While the invention has been shown and described with reference to certain exemplary embodiments thereof, it with be understood by those skilled in the art that various changes in form and details may be made therein without departing from the spirit and scope of the present invention defined by the appended claims and their equivalents.

Claims

1. A method for managing user context by a Home evolved NodeB (HeNB), the method comprising:

requesting, by a Mobility Management Entity (MME), the HeNB to reserve a first type of User Equipment (UE) context information;

obtaining, by the HeNB, the MME of the UE according to the first type of UE context information after receiving data; and

notifying, by the HeNB, the MME of an arrival of the data.

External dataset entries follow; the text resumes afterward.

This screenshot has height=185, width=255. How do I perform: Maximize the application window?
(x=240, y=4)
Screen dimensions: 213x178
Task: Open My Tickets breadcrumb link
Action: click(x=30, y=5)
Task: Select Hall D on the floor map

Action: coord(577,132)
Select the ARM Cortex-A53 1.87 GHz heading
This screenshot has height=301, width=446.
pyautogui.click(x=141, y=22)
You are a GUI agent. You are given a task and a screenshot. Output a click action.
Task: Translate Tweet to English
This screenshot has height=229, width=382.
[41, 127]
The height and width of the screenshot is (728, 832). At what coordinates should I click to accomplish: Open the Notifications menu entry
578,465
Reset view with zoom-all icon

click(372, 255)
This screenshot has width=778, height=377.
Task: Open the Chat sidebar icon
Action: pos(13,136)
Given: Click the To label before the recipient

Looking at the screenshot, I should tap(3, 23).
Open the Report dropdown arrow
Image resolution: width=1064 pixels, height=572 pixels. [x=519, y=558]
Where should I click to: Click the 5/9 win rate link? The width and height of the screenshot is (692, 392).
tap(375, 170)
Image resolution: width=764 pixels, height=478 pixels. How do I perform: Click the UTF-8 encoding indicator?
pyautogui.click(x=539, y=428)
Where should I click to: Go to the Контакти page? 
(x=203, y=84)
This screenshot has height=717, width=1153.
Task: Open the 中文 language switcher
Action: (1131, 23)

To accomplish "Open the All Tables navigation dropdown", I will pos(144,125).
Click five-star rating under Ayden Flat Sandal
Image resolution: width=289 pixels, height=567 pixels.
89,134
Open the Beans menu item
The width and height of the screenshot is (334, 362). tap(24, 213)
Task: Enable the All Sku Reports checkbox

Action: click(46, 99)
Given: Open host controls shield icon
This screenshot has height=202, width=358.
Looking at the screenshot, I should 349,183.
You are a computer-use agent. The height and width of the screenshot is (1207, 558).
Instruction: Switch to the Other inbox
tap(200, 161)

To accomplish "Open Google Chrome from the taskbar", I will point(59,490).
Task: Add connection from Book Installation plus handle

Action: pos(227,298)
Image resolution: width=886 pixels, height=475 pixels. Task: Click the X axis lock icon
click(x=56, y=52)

2. The method of claim 1, wherein the MME determines an active local routing optimization service based on the UE context information.

3. The method of claim 2, wherein the message transmitted from the MME to the HeNB comprises identification indicating support for the local routing optimization.

4. The method of claim 3, wherein the first type of UE context information comprises Evolved Packet System (EPS) bearer context information corresponding to a Serving Gateway (S-GW) and a Public Data Network (PDN) Gateway (P-GW).

5. The method of claim 3, further comprising:

transmitting, by the MME, a UE context release response message to the HeNB in order to request to release an S1 connection.

6. The method of claim 5, wherein the message for the S1 connection release includes identification indicating the support for the local routing optimization.

7. The method of claim 1, wherein the message transmitted from the MME to the HeNB comprises a bearer update request message.

8. The method of claim 1, wherein the message transmitted from the MME to the HeNB comprises a UE context release response message.

9. The method of claim 1, wherein the HeNB transmits a response message to the MME after reserving the first type of UE context information.

10. The method of claim 9, wherein the response message transmitted from the HeNB to the MME comprises a bearer update response message.

11. The method of claim 9, wherein the response message transmitted from the HeNB to the MME comprises a UE context release complete message.

12. The method of claim 9, wherein the response message transmitted from the HeNB to the MME comprises identification for the local routing optimization.

13. The method of claim 12, further comprising:

reserving, by the MME, information on an Internet Protocol (IP) address and a tunnel identification (ID), which the HeNB uses for the user plane, after receiving the response message comprising identification for the local routing optimization.